If history is written by the victors, it was the case at one battleground site in North Dakota. For all the years I’ve lived in North Dakota, I’d never visited the Whitestone Hill State Historic Site near Kulm. We went yesterday (09-14-20) for the expressed purpose of seeing it. It couldn’t have been a more perfect day as far as weather - 60s, sunny, breezy, no bugs. Right beside the site is a nice blue water lake and we sat eating our picnic lunch under cottonwood trees where we liked listening to the rustling of the leaves in the breeze.
And sometimes it’s good to be where there are no other people, which was the case here. Except for a friendly, young site supervisor named Stewart, no one else was there. We asked him if there are many visitors, to which he replied, “Some days there might be three cars.”

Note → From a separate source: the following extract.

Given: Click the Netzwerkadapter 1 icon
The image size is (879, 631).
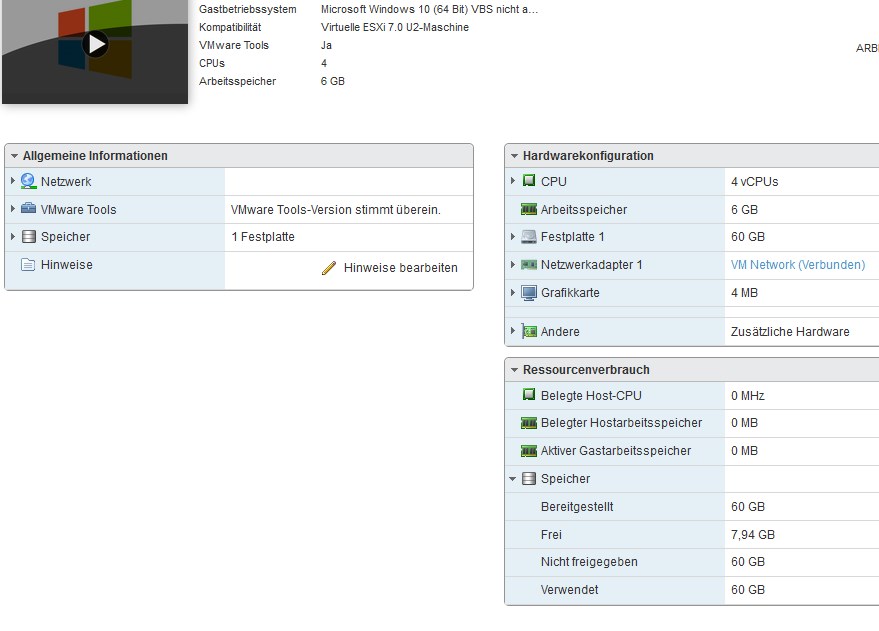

At the top of the hill a tall monument stands and around it there are 20 stones, each listing the name of one of the troopers killed. This is where history being written by the victors comes into play. Very little indicates the death of hundreds of Indians or 150 taken prisoner or the tons of winter supplies destroyed. I
asked Stewart about the near-absence of Indian commemoration, and he said there was a small one. I didn’t go back up there to see if he meant the one made with a couple rocks, but there is a small bronze plaque at the base of the hill. Bronze weathers and the inscription on this one could hardly be read. He said there are plans for some updating of the site, which of course it needs to bring it more into line with modern proclivity.
Stewart told of a group of Indians who’d come on horseback in a ceremonial gesture of forgiving, and he thought they planned to return in the future. I presume it was them who’d tied the medicine bundles to the flagpole.
The site will be open yet through October and a trip to it could prove satisfying for the historically curious, as it did for us.